Nathaniel Smith ]|[ QUARTET – [Fresh Sound | New Talent, 2011] – Music Review –
In our fast paced culture it’s always a breath of fresh air to hear new and accessible music by independent artists. On this occasion, I’m elated to introduce drummer | composer Nathaniel Smith from all places Missoula, Montana. Smith emerged on the scene as accomplished writer, arranger and producer his debut offering appropriately titled “QUARTET” on Fresh Sound/New Talent Records ©2011.
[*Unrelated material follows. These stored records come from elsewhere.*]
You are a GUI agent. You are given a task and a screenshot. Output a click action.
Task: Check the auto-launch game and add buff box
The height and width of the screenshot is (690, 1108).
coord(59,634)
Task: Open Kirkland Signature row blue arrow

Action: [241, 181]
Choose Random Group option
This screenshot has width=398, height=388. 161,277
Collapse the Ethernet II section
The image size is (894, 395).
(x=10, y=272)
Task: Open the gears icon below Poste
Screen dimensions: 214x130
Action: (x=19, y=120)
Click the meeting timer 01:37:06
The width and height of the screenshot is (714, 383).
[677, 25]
“Quartet” compositionally contains seven songs mostly pen by Smith. They feature three additional voices to bring life to this palette of superb songs which includes Concord Records recording artist and classmate Jon Irabagon on saxophone, bassist Mark Anderson and Jostein Gulbrandsen on guitar rounds out this cast of skillful musicians.
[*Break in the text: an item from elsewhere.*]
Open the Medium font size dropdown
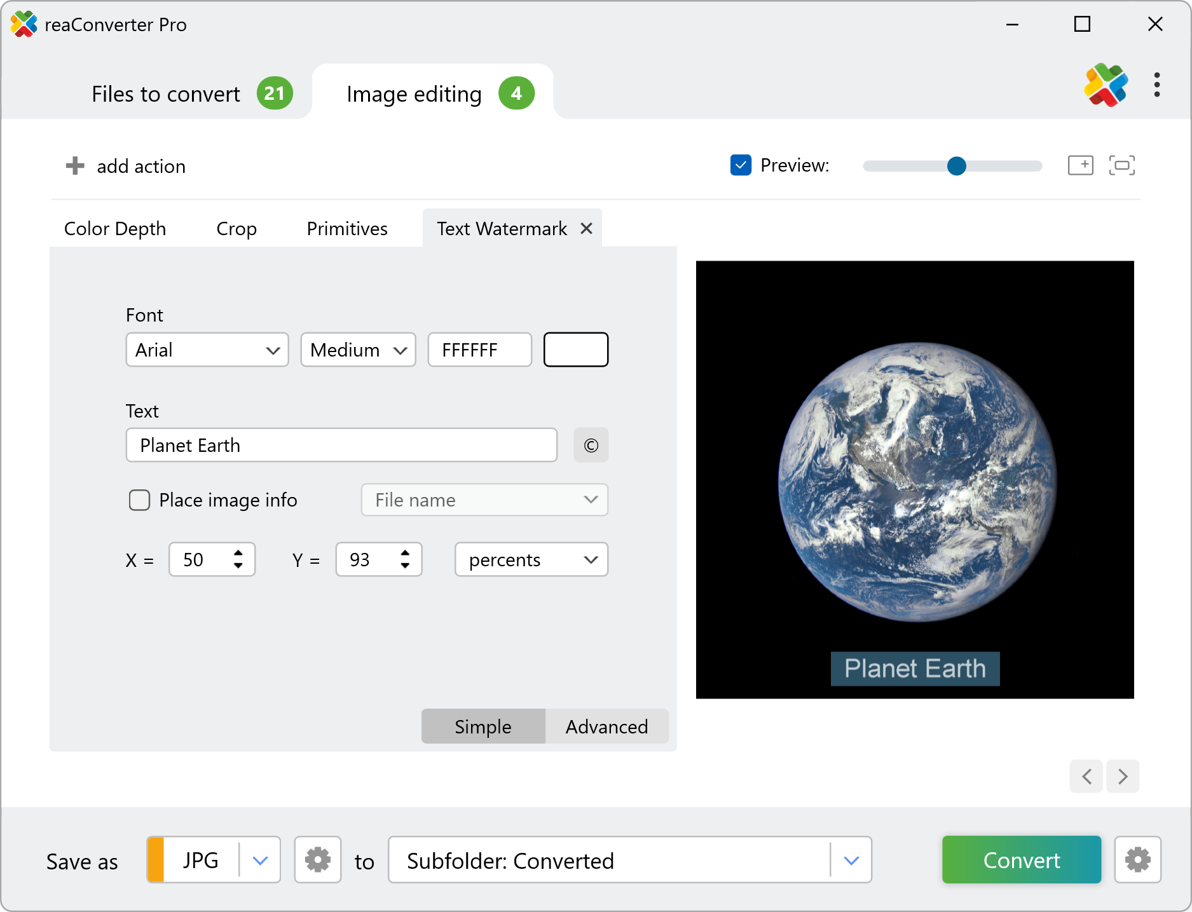The width and height of the screenshot is (1192, 912). [358, 350]
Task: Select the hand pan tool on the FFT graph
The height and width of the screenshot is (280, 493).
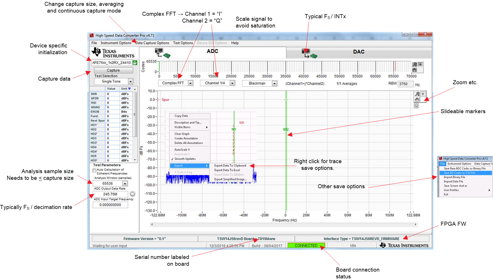Action: (x=417, y=100)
The opener, “Daybreak and Then Dusk” embodies a cohesive vibe transformed through the lush timbre of saxophonist Jon Irabagon’s hybrid-bop phrasings and guitarist Jostein Gulbrandsen colorful shades. Immediately the group aligns themselves with a constant yet angular tempo accompanied by a wealth of maturity within the context of the song. The ensemble breaks out swinging in a neo-traditional fashion with a twist of modernism is without a doubt a great way to start the session allowing room for the musicians exercise their voices and challenge one another to exchange solos effortlessly.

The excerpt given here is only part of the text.